13:45 orivej has quit [Ping timeout: 245 seconds]

13:53 orivej has joined #systemtap

14:05 sscox has joined #systemtap

14:20 wcohen has joined #systemtap

14:36 orivej has quit [Ping timeout: 240 seconds]

15:01 orivej has joined #systemtap

15:04 drsmith has joined #systemtap

15:17 tromey has joined #systemtap

15:30 orivej has quit [Ping timeout: 260 seconds]

15:43 orivej has joined #systemtap

18:18 slowfranklin has quit [Quit: slowfranklin]

18:37 slowfranklin has joined #systemtap

18:38 slowfranklin has quit [Client Quit]

18:39 slowfranklin has joined #systemtap

18:47 slowfranklin has quit [Quit: slowfranklin]

18:48 slowfranklin has joined #systemtap

18:49 slowfranklin has quit [Client Quit]

19:01 <agentzh> fche: it seems like stap does not handle SIGPIPE properly and it still tries to write to a (broken) pipe blockingly even in the signal handler.

19:02 <agentzh> thus leading to an infinite hang and never responds to TERM signal.

19:22 <fche> agentzh,

19:24 orivej has quit [Ping timeout: 252 seconds]

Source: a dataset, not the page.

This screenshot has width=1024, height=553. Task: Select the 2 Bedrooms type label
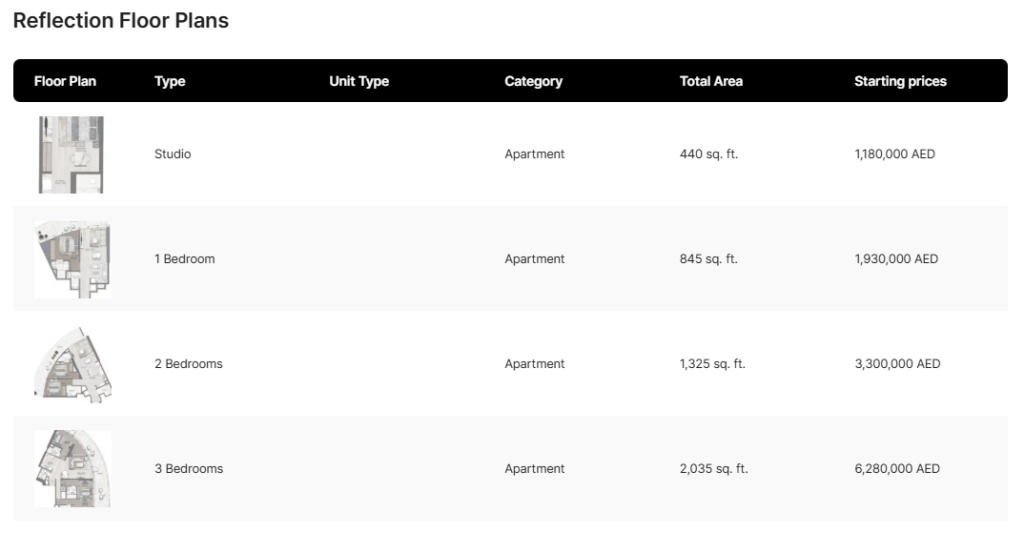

19:37 <fche> is this stapio or stap per se?

19:38 <agentzh> i think it's stap per se.

19:39 <agentzh> stap is controlled by a script. and the script closes the stderr stream (and stdout) after sending a SIGTERM to the stap process.

19:41 <agentzh> seems like stap registers SA_RESTART on SIGPIPE, which makes it impossible to abort a write() syscall on a broken stderr pipe?

19:41 <agentzh> and that write() is also blocking.

19:41 <agentzh> which looks quite fragile.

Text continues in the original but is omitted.